ZU DEN THEMEN DER SOMMERSESSION, AM DIENSTAG, 12. JUNI 2018, STELLEN WIR IHNEN FOLGENDES BILDMATERIAL ZUR VERFUEGUNG ---- A member of the Swiss Border Guard checks the papers of a driver at the Swiss-German border in Basel, Switzerland, on August 15, 2017. (KEYSTONE/Gaetan Bally)

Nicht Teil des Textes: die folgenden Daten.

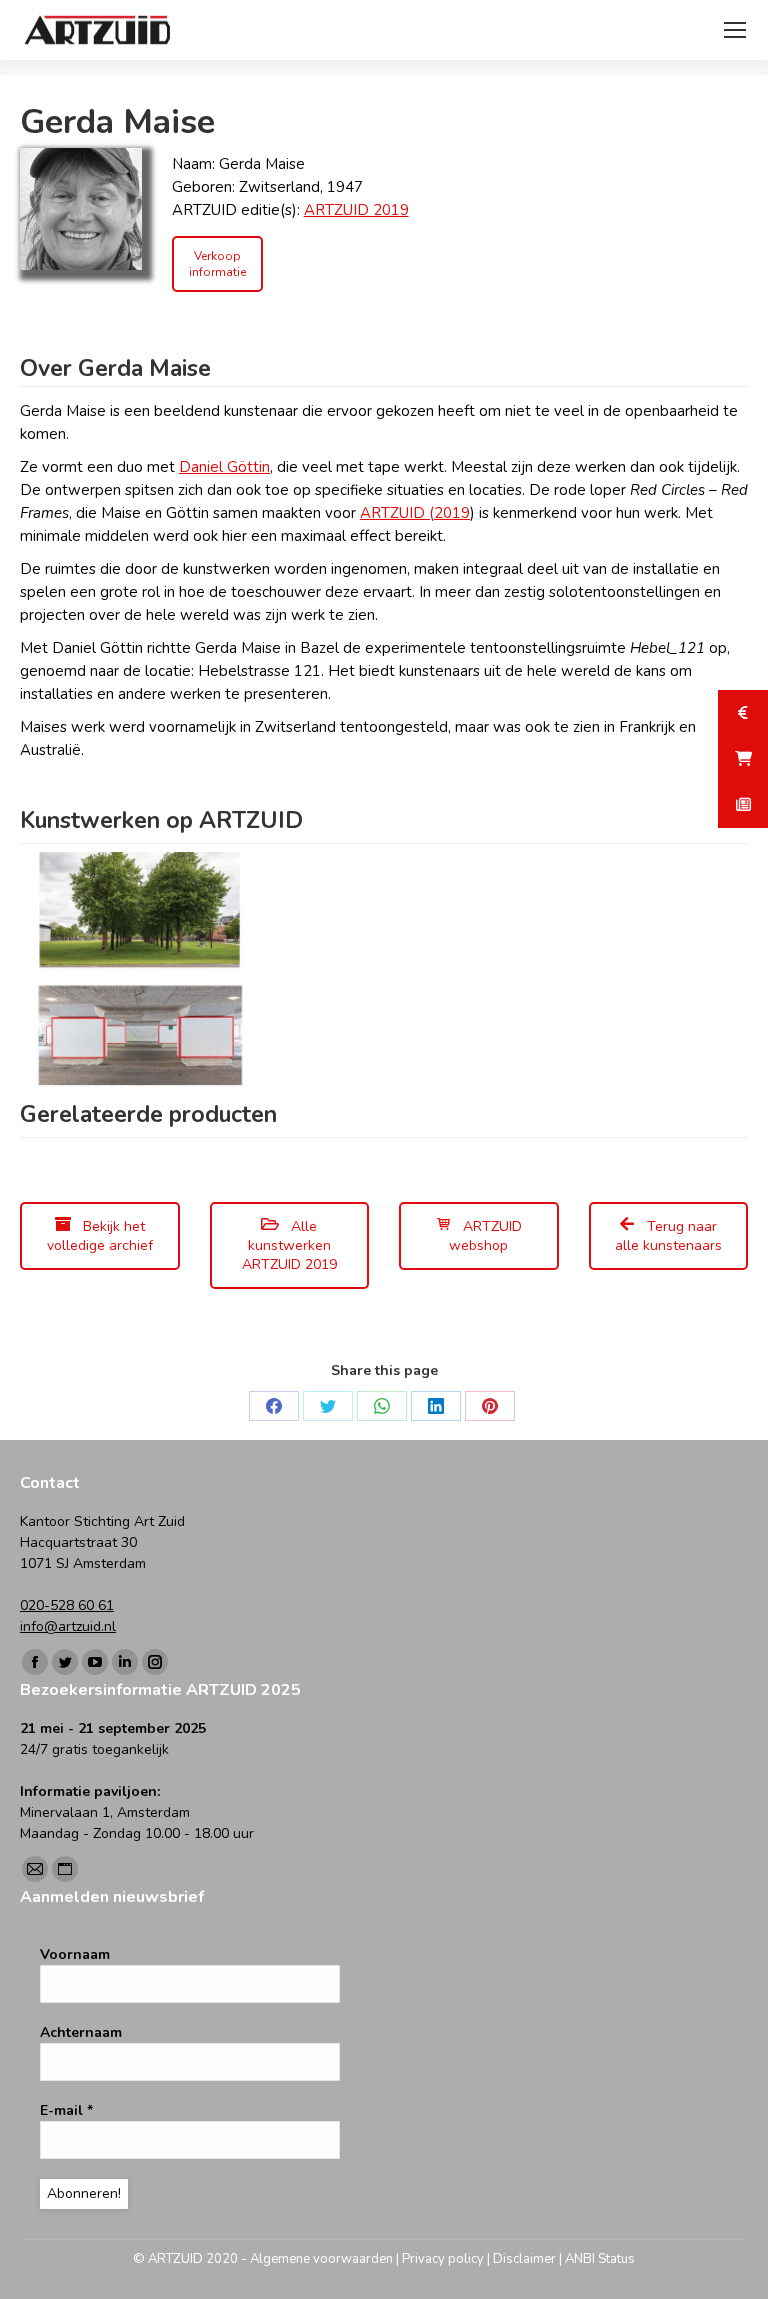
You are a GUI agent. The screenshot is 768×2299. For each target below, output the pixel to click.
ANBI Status (600, 2259)
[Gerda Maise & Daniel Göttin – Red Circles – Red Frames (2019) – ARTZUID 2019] (138, 970)
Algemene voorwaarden (321, 2259)
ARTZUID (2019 (415, 513)
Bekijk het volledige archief (100, 1236)
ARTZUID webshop (485, 1236)
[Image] (81, 209)
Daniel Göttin (224, 467)
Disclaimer (524, 2259)
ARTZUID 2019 (356, 210)
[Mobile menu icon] (735, 30)
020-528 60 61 (67, 1605)
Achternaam (81, 2032)
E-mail (66, 2110)
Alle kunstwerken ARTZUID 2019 (289, 1245)
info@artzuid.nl (68, 1626)
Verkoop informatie (217, 264)
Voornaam (75, 1954)
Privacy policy (443, 2259)
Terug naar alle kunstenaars (668, 1236)
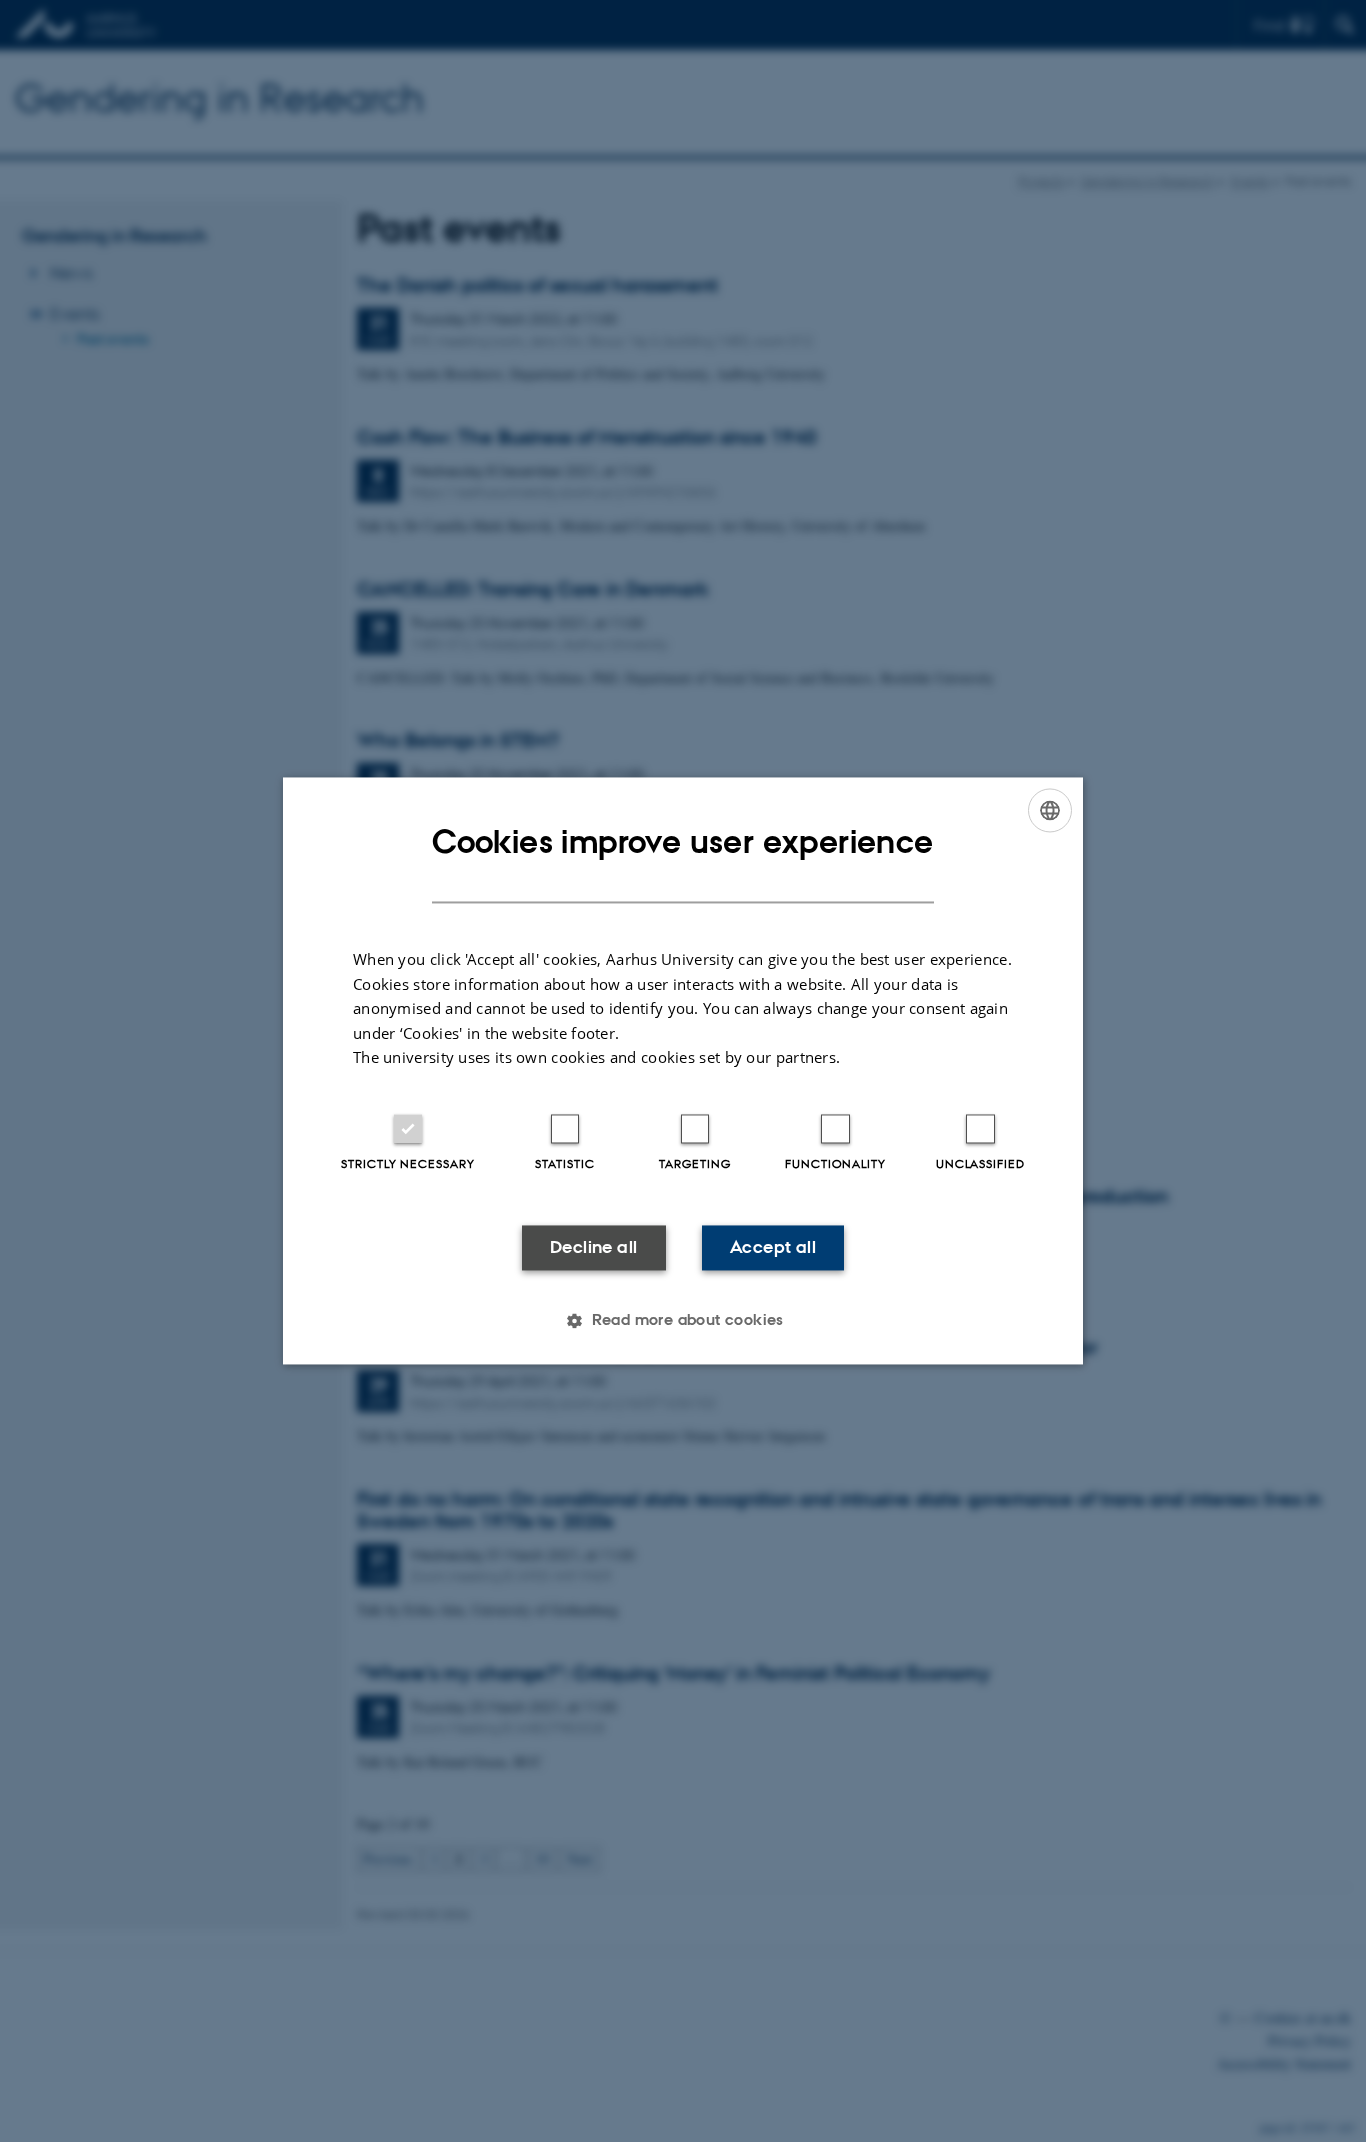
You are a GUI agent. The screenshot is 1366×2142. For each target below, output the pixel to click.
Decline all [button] (593, 1247)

Ein Grenzwaechter des Schweizer Grenzwachtkorps kontrolliert am Grenzuebergang zwischen der Schweiz und Deutschland die Papiere eines Autofahers, aufgenommen am 15. August 2017 in Basel. (KEYSTONE/Gaetan Bally)

Bild: KEYSTONE

Hooligans können heute an der Ausreise gehindert werden, potenziell gewalttätige Teilnehmer politischer Veranstaltungen aber nicht. Der Parlament hat nun eine Motion an den Bundesrat überwiesen, die dafür eine gesetzliche Grundlage schaffen will.

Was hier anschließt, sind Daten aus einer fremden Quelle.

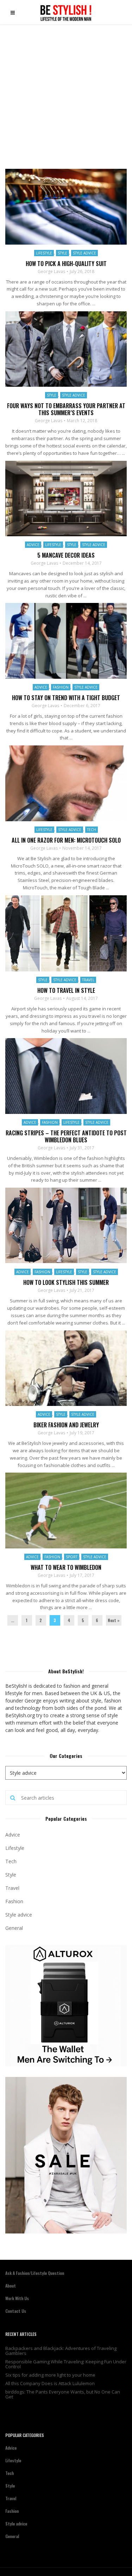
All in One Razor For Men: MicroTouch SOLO (66, 840)
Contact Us (15, 2311)
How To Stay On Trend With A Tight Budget (66, 697)
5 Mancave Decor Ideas (66, 555)
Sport (71, 1556)
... (12, 1620)
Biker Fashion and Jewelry (66, 1424)
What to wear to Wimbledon (66, 1567)
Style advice (84, 253)
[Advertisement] (66, 94)
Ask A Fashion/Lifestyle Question (34, 2273)
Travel (88, 979)
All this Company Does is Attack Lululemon (50, 2383)
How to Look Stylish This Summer (66, 1282)
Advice (33, 544)
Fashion (61, 687)
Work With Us (17, 2298)
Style (62, 253)
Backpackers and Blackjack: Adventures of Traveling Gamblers (61, 2350)
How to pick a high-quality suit (66, 263)
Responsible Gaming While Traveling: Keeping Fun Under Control (65, 2364)
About (10, 2286)
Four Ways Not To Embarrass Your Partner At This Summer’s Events (66, 409)
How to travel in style (66, 990)
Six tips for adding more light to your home (50, 2375)
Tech (91, 829)
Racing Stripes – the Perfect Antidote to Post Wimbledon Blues (66, 1136)
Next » (114, 1620)
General (14, 1928)
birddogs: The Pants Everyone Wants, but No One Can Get (62, 2394)
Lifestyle (44, 253)
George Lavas (51, 271)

Die grosse Kammer nahm am Dienstag einen vom Ständerat überwiesenen Vorstoss von Beat Rieder (CVP/VS) an – mit 120 zu 59 Stimmen bei 2 Enthaltungen.

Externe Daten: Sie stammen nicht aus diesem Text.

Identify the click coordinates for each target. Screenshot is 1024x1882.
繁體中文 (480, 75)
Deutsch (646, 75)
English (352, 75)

Wie der Motionär argumentierte auch eine Mehrheit der Sicherheitspolitischen Kommission des Nationalrats, dass nach den gewalttätigen Ausschreitungen in Bern oder in Hamburg dringender Handlungsbedarf bestehe. Es gebe keinen Unterschied zwischen Hooligans und gewalttätigen Polit-Hooligans.

Bei Sportveranstaltungen zeigten die Ausreisesperren teilweise Wirkung. Darum soll mit dem Vorstoss nun eine gesetzliche Grundlage geschaffen werden, um gewalttätige Teilnehmer politischer Veranstaltungen an der Ausreise zu hindern.

«Wir wollen keine solchen Gewalttaten mehr dulden», sagte Nationalrat Thomas Hurter (SVP/SH) im Namen der Kommissionsmehrheit. Politischer Extremismus sei kein Bagatelldelikt. Die Mehrheit folgte seiner Argumentation.

Linke mahnt zur Zurückhaltung

Justizministerin Simonetta Sommaruga erinnerte daran, dass es um potenzielle Gewalttäter gehe, dass also noch keine Straftat verübt worden sei. «Wer sagt denn, wer ein potenzieller Gewaltextremist ist? Niemand ist berechtigt, diese Personen in irgendeiner Form auszumachen.»

Bei Annahme des Vorstosses würden Personen, die noch nie gegen das Gesetz verstossen haben, mit terroristischen Gefährdern gleichgesetzt. Aus Sicht des Rechtsstaats müsse man sich immer fragen, wie weit man mit Menschen gehen wolle, die noch keine Gewalttat verübt hätten, sagte Sommaruga. SP und Grüne im Nationalrat gaben ihr recht, waren aber in der Minderheit.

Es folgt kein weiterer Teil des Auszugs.